I'm looking for advice on how to improve the security of my one-on-one chat app built entirely on AWS. Here's my tech stack:
- Authentication: Cognito
- Backend: API Gateway (WebSocket and REST), Lambda
- Storage: S3
- CDN: CloudFront
- Image Recognition: Rekognition
- Database: DynamoDB, Redis
For file uploads and downloads, I generate presigned URLs from the server. My WebSocket and REST APIs all run on Lambda. I support social logins through Google and Apple, plus phone number authentication.
So far, I've thought about implementing a rate limiter on the API Gateway and encrypting API keys within my Lambda functions.
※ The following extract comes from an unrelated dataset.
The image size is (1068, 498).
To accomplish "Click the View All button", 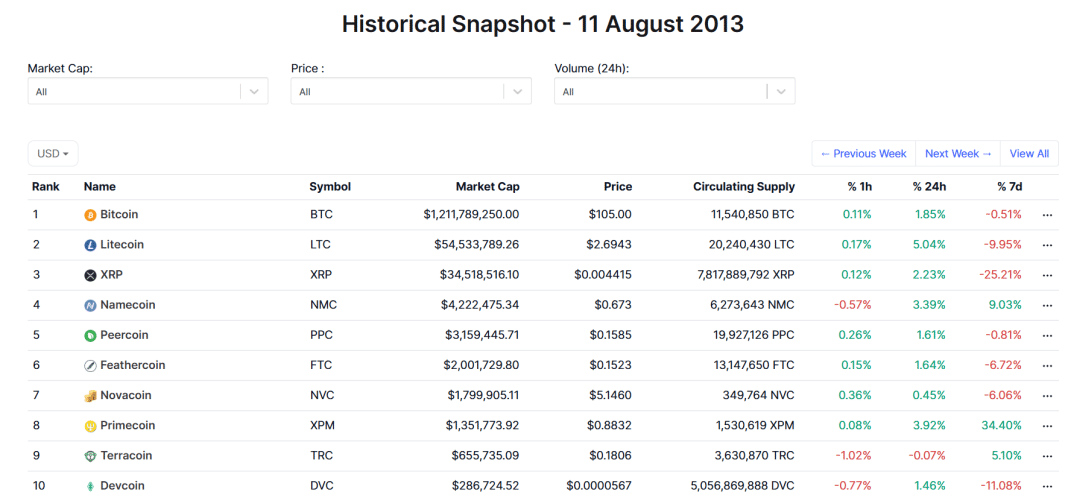I will click(x=1029, y=154).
Are there other security measures I might be missing?
3 Answers
Security is such a vast topic! It depends on what you're prioritizing: user data protection, preventing DDoS attacks, or ensuring uptime. Make sure to look at these different areas and allocate enough resources to your security efforts. It can often take up a substantial part of your strategy!
Consider incorporating a private overlay network into your Lambda functions. This way, they wouldn't have public IPs or open inbound ports. If you can integrate this into your mobile app, that could enhance security even further. Using something like OpenZiti can help with this, which allows for a zero trust networking approach. Here’s a helpful blog on how it can be integrated into Lambda: https://blog.openziti.io/my-intern-assignment-call-a-dark-webhook-from-aws-lambda
You might want to consider using Lambda for your WebSocket endpoint carefully. Some devs think Fargate or EC2 could be better suited for more complex chat apps, especially if scalability becomes an issue. However, for one-on-one chats, Lambda can work since it only executes when there's activity on the WebSocket. Just something to think about!
That's true, but remember that it’s not entirely serverless if you go with Fargate or EC2. Just want to weigh your options!
I'm aiming for general security standards, mainly against threats like SMS spoofing and DDoS attacks. I'm set to implement a rate limiter, but I'm just checking if I missed anything basic.